Sin embargo, desde la primera toma, la gata estaba maullando en la puerta para que le dejáramos entrar, algo inaudito. Después de un par de horas –ya sin ayahuasca en el altar– decidí abrir la puerta. Y allí entró ella: convertida en un manojo de nervios. Fénix es una gata muy tranquila y extremadamente cariñosa. En condiciones normales se hubiera quedado sobre mí o sobre Rita, hecha un ovillo en la manta y escuchando la hipnótica música que sonaba por los altavoces.
Lejos de eso, la gata entró en una frenética actividad que incluía maullidos, carreras, demandas de caricias e intento de asalto a la despensa. Cuando por fin conseguí que se tranquilizara, se tumbó a mi lado y sentí que me preguntaba qué demonios estaba pasando allí, qué era aquella energía que parecía brotar de nosotros y del ambiente. En un momento dado, su ronroneo dejó de funcionar y estuvo así, inerte, silenciosa, durante varias horas más.
Cuando la medicina empezó a bajar de intensidad le comenté a Rita que Fénix “se había estropeado, que ya no ronroneaba”. “Voy a tener que llevarla al mecánico de gatos”, dije en voz alta, y en ese momento preciso volvió a ronronear. ¿Casualidad? No lo creo.
Cierre e integración
Pasada la medianoche, Pep decidió “cerrar” el teletrabalho. Y digo “decidió” porque aquello estaba muy lejos de acabar, al menos para nosotros. Mientras nuestros compañeros en la distancia sacaban sus tortillas al otro lado de la pantalla, pinchamos nuestra propia playlist de ícaros y proseguimos varias horas más el viaje, ya en la intimidad.
Al día siguiente volvimos a quedar todos vía Zoom para “integrar” la experiencia. La integración es una parte esencial de un buen viaje de ayahuasca, especialmente para aquellos que han tenido una experiencia complicada o que necesita de la guía o el consejo de un “sherpa de la conciencia”, como me gusta llamarlos, alguien que ha recorrido ese camino antes que tú y conoce sus vericuetos.
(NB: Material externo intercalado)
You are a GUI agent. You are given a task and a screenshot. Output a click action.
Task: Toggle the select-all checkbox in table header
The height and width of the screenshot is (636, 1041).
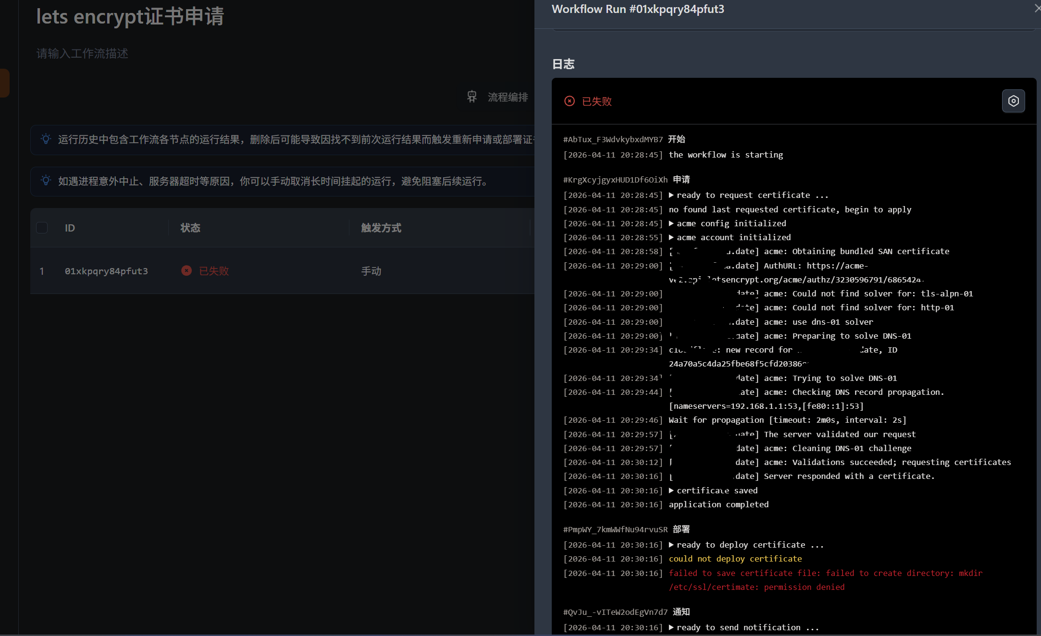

Varios de los que participaron en la ceremonia aseguraron haberse sentido (casi) en presencia del resto del grupo, y agradecieron la apertura de este formato para poder afrontar el confinamiento, que está siendo complicado para mucha gente. Como dijo uno de los presentes: “¿Quién nos hubiera dicho hace unos meses que íbamos a estar en una situación así, y que nos adaptaríamos a ella? Una vez más, la ayahuasca demuestra su cualidad como adaptógeno que es”.
La ley del hombre y la ley natural
Mi idea inicial a la hora de escribir el artículo era omitir cualquier referencia a Cuñat y La Maloka pero, para mi sorpresa, fue él mismo quien me animó a hacerlo: “No estamos haciendo nada malo, no tenemos por qué escondernos”, me dijo. La Maloka lleva funcionando quince años sin un solo problema legal, y eso es gracias a que ha adoptado la estructura de los clubes de cannabis, de modo que cada socio alega consumo compartido en caso de tener algún encuentro con la ley.
La ceremonia me confirmó algo que ya sabía: poco importa si la ley positiva –la ley del hombre– nos prohíbe tomar ayahuasca y tenemos que seguir haciéndolo en la clandestinidad (o, cuando menos, en la penumbra), porque de ninguna forma sentimos que estamos infringiendo la ley natural.
En una sociedad que ha roto muchos de los vínculos humanos de pertenencia, sentirse partícipe de un grupo y trascender las barreras que nos impiden comunicarnos con nuestros semejantes, no solo no lo percibimos como algo malo, ilegal o ilícito, sino, más bien, como algo urgente y necesario. Por eso, si nos prohíben la ayahuasca –o cualquier otra sustancia para vigorizar el espíritu– desobedeceremos la ley del hombre para, a cambio, seguir aprendiendo a ser humanos.